• ACTIVITY: Lines with "height": pull these out of the listing below.

=== SOURCE RECORDS ===

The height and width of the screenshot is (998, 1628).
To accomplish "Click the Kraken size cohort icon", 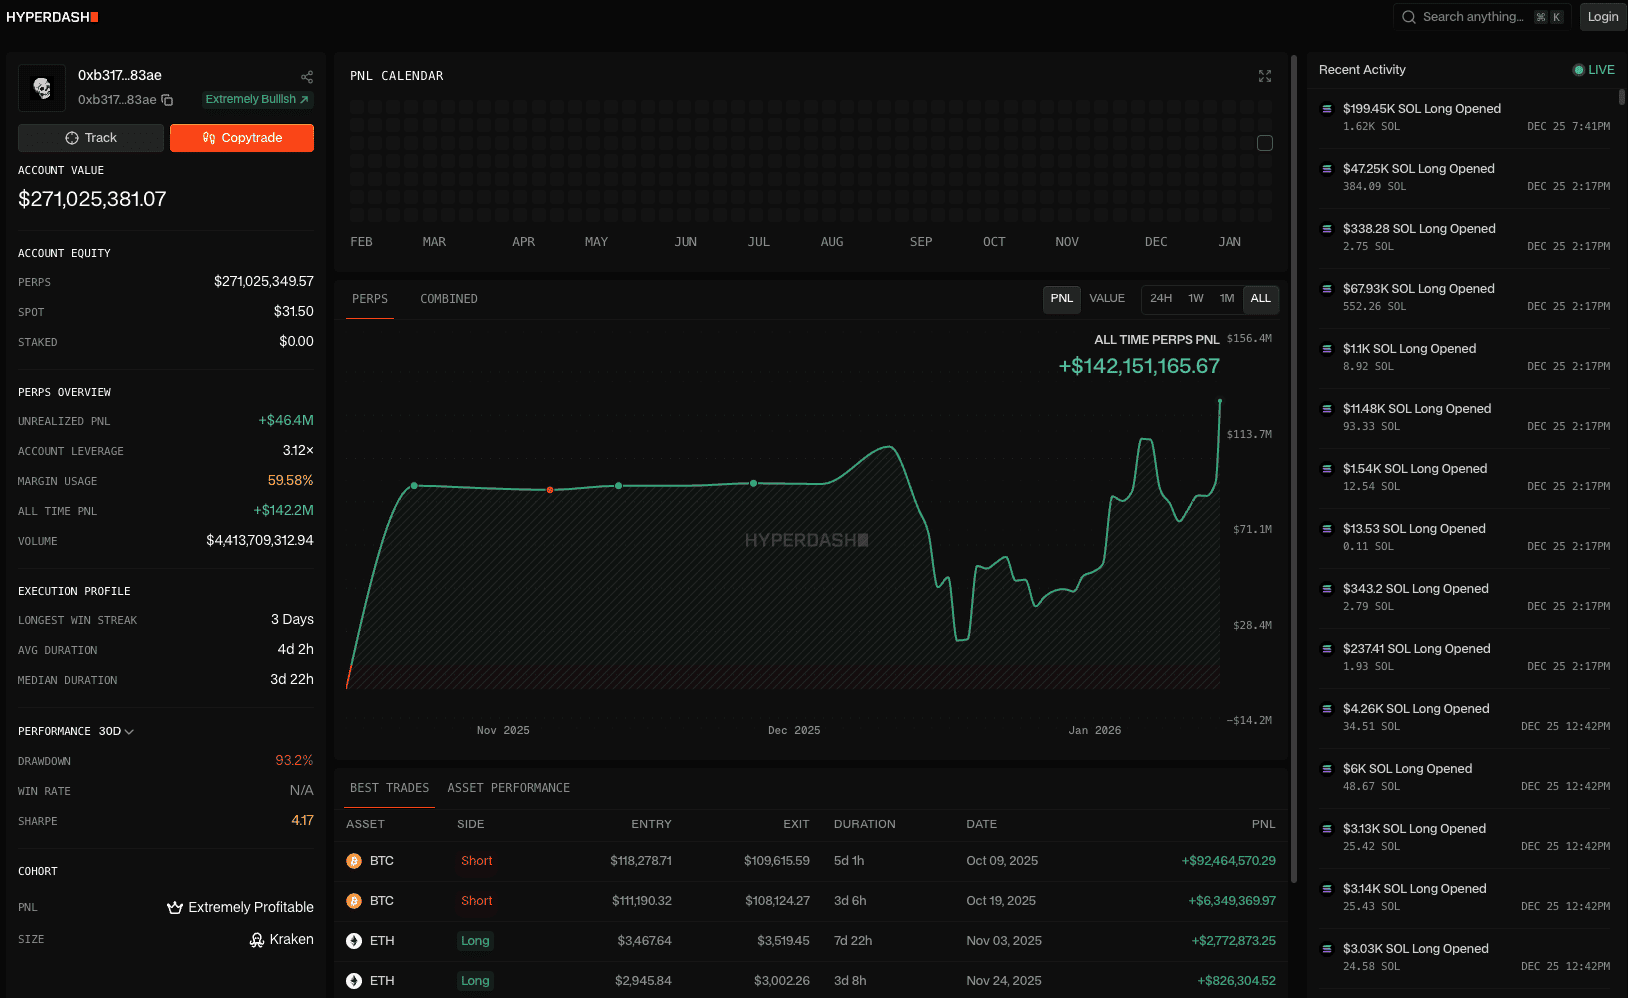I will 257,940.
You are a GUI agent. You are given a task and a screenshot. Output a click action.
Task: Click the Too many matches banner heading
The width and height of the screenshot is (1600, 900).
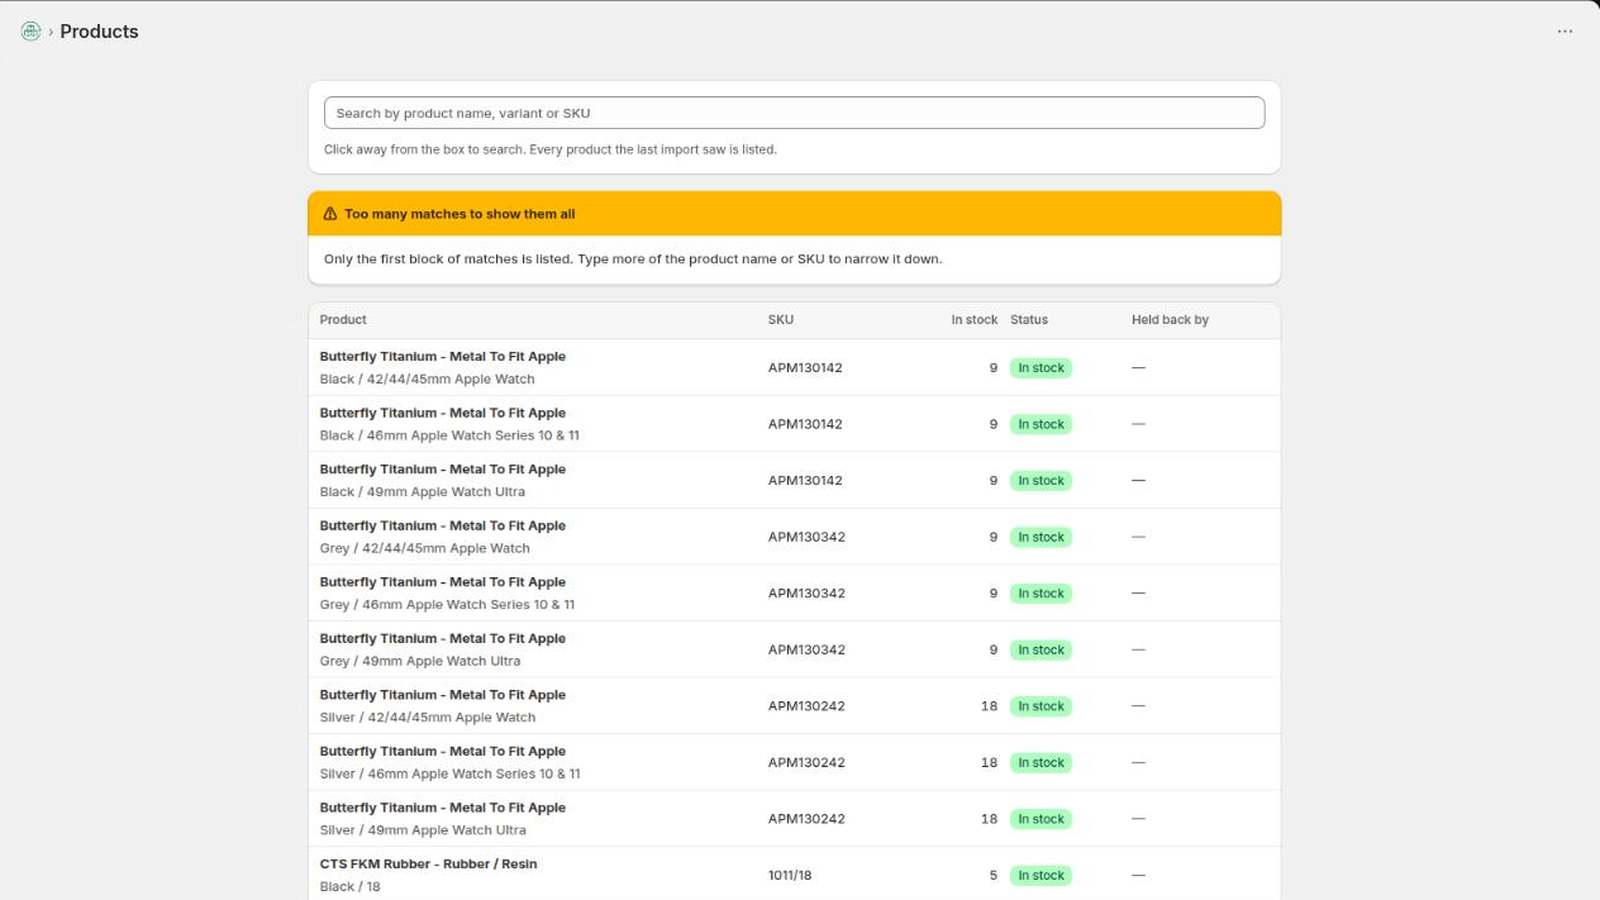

===

• TASK SOLUTION:
The height and width of the screenshot is (998, 1628).
The width and height of the screenshot is (1600, 900).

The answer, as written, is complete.